▶ [Task item]
Every line from the start of the records below to the line containing "Task: Toggle the Academic category filter" should be retyped exactly, that line included, and no others.

Stored data:
########################################
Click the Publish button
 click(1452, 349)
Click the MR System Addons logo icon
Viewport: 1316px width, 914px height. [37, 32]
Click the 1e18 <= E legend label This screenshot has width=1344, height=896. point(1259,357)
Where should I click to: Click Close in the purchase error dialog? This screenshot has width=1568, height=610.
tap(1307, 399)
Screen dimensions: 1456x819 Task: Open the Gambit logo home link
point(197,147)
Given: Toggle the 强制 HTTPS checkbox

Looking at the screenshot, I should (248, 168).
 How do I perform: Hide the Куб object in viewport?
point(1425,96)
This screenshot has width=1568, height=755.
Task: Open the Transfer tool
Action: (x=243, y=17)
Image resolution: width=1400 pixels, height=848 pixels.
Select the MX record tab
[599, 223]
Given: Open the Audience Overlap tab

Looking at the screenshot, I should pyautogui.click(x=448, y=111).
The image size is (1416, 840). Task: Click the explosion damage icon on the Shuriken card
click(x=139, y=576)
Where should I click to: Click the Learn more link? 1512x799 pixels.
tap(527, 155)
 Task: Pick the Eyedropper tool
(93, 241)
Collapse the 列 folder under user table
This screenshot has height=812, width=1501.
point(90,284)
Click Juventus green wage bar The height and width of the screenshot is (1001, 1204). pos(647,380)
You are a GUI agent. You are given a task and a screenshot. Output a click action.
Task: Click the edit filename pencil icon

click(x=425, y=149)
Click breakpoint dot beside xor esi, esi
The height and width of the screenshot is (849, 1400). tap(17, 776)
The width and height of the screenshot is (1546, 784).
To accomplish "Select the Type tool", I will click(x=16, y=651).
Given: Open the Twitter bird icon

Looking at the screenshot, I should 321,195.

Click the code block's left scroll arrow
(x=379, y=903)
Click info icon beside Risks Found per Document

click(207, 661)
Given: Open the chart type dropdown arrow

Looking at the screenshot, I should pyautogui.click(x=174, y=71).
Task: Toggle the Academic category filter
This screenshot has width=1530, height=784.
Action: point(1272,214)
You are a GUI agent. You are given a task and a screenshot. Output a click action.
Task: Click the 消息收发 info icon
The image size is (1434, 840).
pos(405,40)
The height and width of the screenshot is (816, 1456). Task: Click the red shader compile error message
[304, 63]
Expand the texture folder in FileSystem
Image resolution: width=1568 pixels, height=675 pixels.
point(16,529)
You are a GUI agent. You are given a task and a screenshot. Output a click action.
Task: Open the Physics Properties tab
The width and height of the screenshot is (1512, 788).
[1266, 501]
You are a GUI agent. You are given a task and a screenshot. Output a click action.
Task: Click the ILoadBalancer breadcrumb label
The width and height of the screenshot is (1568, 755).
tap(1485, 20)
########################################
▶ [Exercise result]
Click the Publish button
 click(1452, 349)
Click the MR System Addons logo icon
Viewport: 1316px width, 914px height. [37, 32]
Click the 1e18 <= E legend label This screenshot has width=1344, height=896. point(1259,357)
Where should I click to: Click Close in the purchase error dialog? This screenshot has width=1568, height=610.
tap(1307, 399)
Screen dimensions: 1456x819 Task: Open the Gambit logo home link
point(197,147)
Given: Toggle the 强制 HTTPS checkbox

Looking at the screenshot, I should (248, 168).
 How do I perform: Hide the Куб object in viewport?
point(1425,96)
This screenshot has width=1568, height=755.
Task: Open the Transfer tool
Action: (x=243, y=17)
Image resolution: width=1400 pixels, height=848 pixels.
Select the MX record tab
[599, 223]
Given: Open the Audience Overlap tab

Looking at the screenshot, I should pyautogui.click(x=448, y=111).
The image size is (1416, 840). Task: Click the explosion damage icon on the Shuriken card
click(x=139, y=576)
Where should I click to: Click the Learn more link? 1512x799 pixels.
tap(527, 155)
 Task: Pick the Eyedropper tool
(93, 241)
Collapse the 列 folder under user table
This screenshot has height=812, width=1501.
point(90,284)
Click Juventus green wage bar The height and width of the screenshot is (1001, 1204). pos(647,380)
You are a GUI agent. You are given a task and a screenshot. Output a click action.
Task: Click the edit filename pencil icon

click(x=425, y=149)
Click breakpoint dot beside xor esi, esi
The height and width of the screenshot is (849, 1400). tap(17, 776)
The width and height of the screenshot is (1546, 784).
To accomplish "Select the Type tool", I will click(x=16, y=651).
Given: Open the Twitter bird icon

Looking at the screenshot, I should 321,195.

Click the code block's left scroll arrow
(x=379, y=903)
Click info icon beside Risks Found per Document

click(207, 661)
Given: Open the chart type dropdown arrow

Looking at the screenshot, I should pyautogui.click(x=174, y=71).
Task: Toggle the Academic category filter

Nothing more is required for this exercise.